[Text extract]
There are three primary ways in which cyber hackers can easily gain access to your phone’s private information, according to Kocher. These include Wi-Fi hotspots, malicious free apps, and websites that exploit security loopholes. We’ll discuss each risk below, and discuss how you can minimize the risks.

1. Public Wi-Fi

“For less than $100 worth of equipment, a hacker can eavesdrop or spoof a Wi-Fi hotspot,” says Kocher. When this happens, thieves can easily see the login and password information floating between your browser and a website without SSL encryption.

You can tell if a website is encrypted, if there is a lock logo in the URL field, or if the website has an “https” address instead of an “http” address. Fortunately, most major banks have encrypted login fields. But hackers know that many people use the same password across many websites, such as e-mail, banking, Facebook, and shopping sites, so it pays to be extra careful if you do extensive surfing at Starbucks over the free Wi-Fi.

What you can do:

If you have a choice between connecting via your phone’s 3G or 4G network or over free public Wi-Fi, definitely go with the 3G or 4G network. According to Kocher, it’s much more difficult and expensive to spoof a cellphone network signal than a Wi-Fi hotspot. Also, don’t use the same usernames and passwords for your financial data that you do for e-mail and social networking sites, and think twice before submitting your credit card number or other data over the network.

[Listing]
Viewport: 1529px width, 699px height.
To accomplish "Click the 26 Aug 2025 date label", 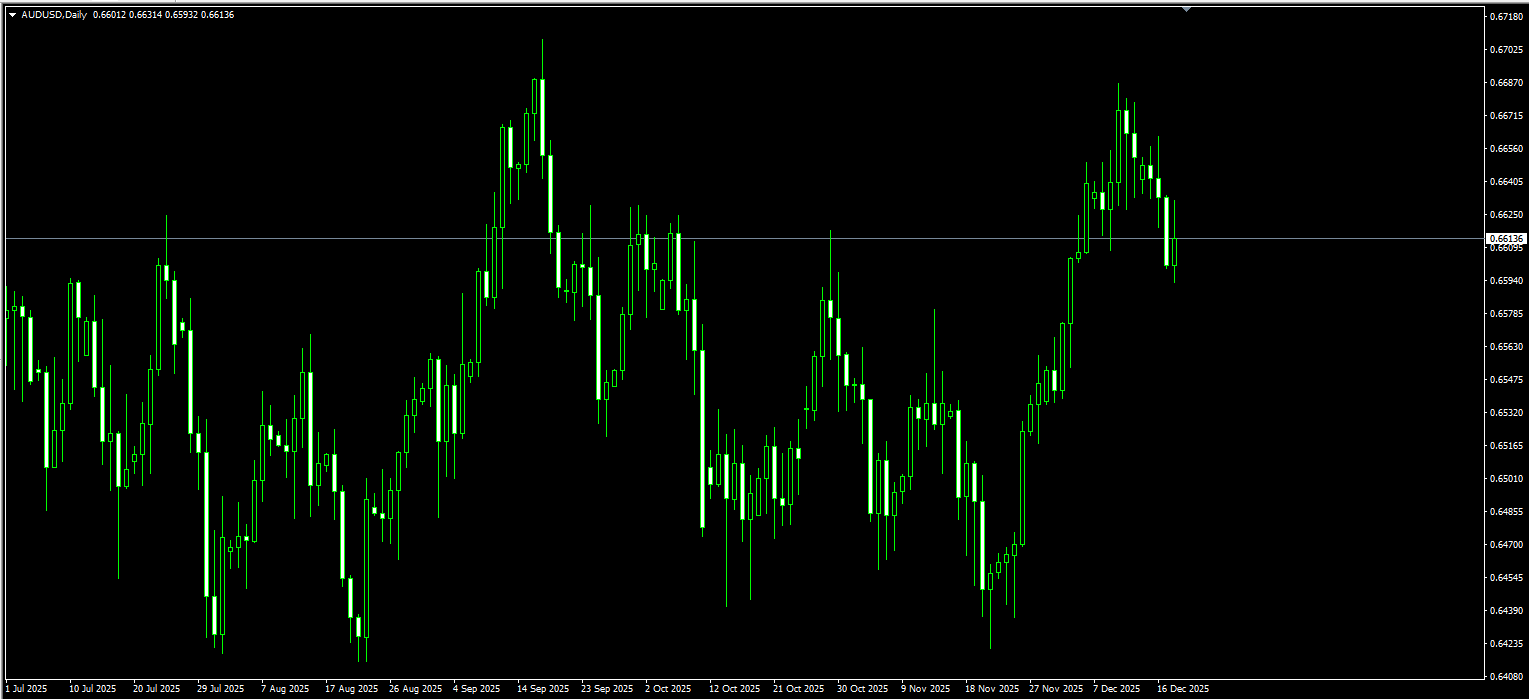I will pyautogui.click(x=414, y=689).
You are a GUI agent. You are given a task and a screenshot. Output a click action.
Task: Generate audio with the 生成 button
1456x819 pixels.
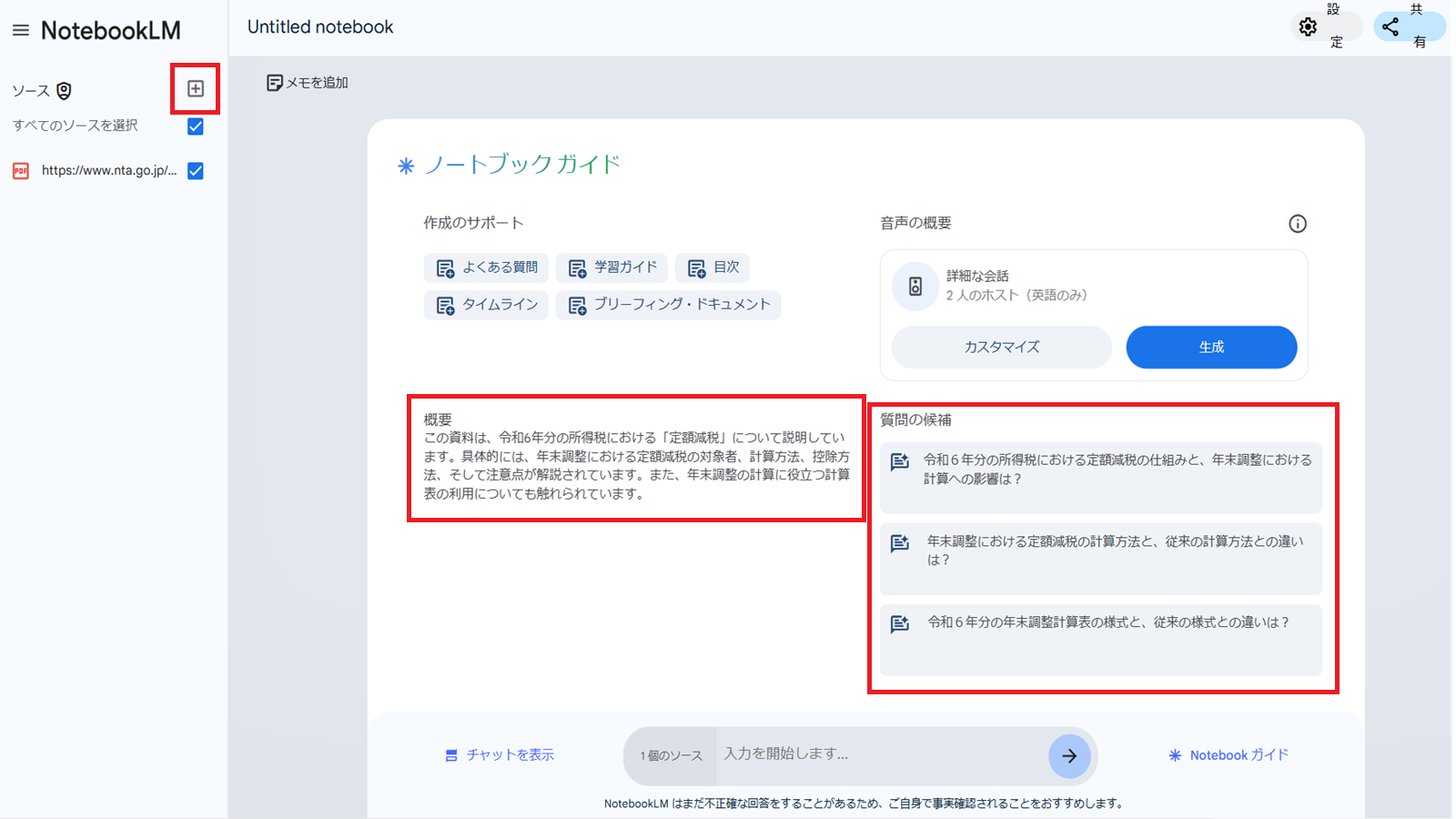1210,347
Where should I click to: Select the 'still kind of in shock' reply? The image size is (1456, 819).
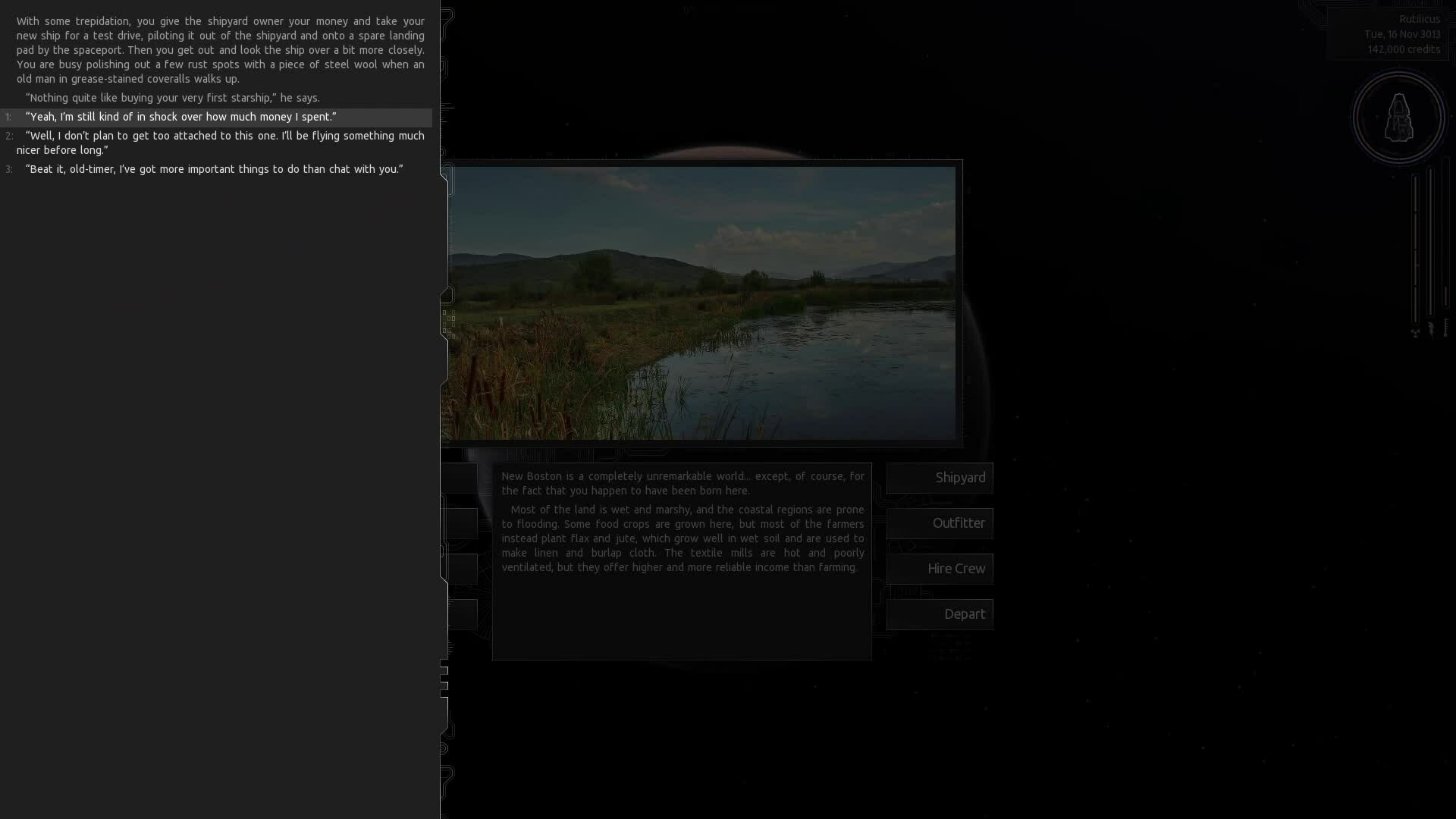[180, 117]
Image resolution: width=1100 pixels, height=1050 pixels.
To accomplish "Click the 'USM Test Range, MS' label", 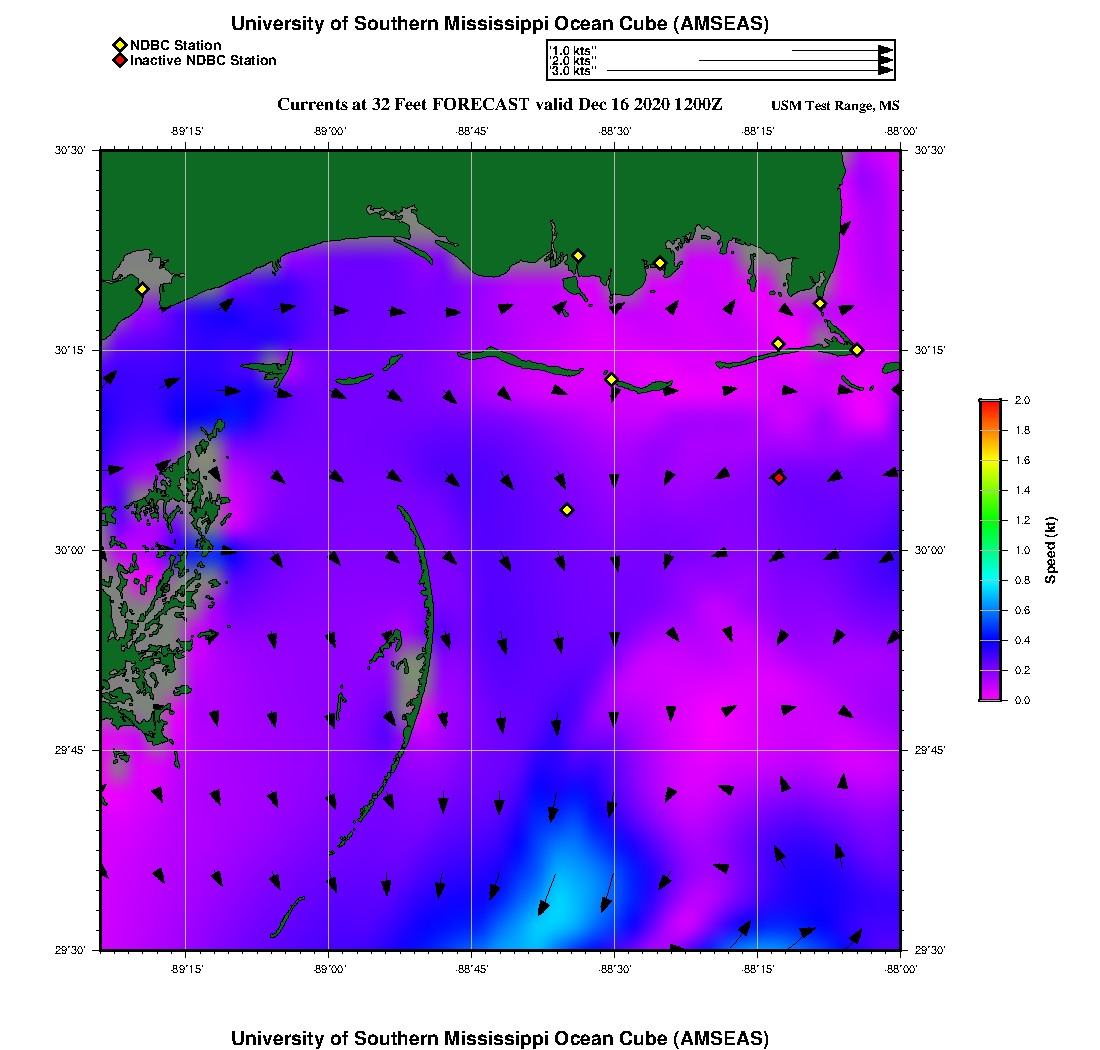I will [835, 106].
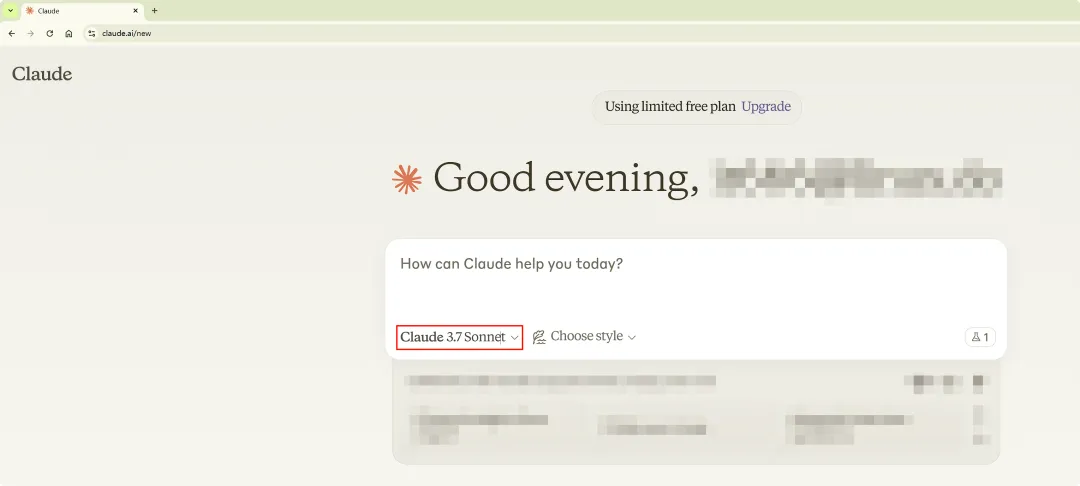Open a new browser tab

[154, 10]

[Direction] Reproduce the part of the phone security text that runs from "1. Public Wi-Fi" up to and including "the free Wi-Fi.", word for word.

[Solved problem]
1. Public Wi-Fi

“For less than $100 worth of equipment, a hacker can eavesdrop or spoof a Wi-Fi hotspot,” says Kocher. When this happens, thieves can easily see the login and password information floating between your browser and a website without SSL encryption.

You can tell if a website is encrypted, if there is a lock logo in the URL field, or if the website has an “https” address instead of an “http” address. Fortunately, most major banks have encrypted login fields. But hackers know that many people use the same password across many websites, such as e-mail, banking, Facebook, and shopping sites, so it pays to be extra careful if you do extensive surfing at Starbucks over the free Wi-Fi.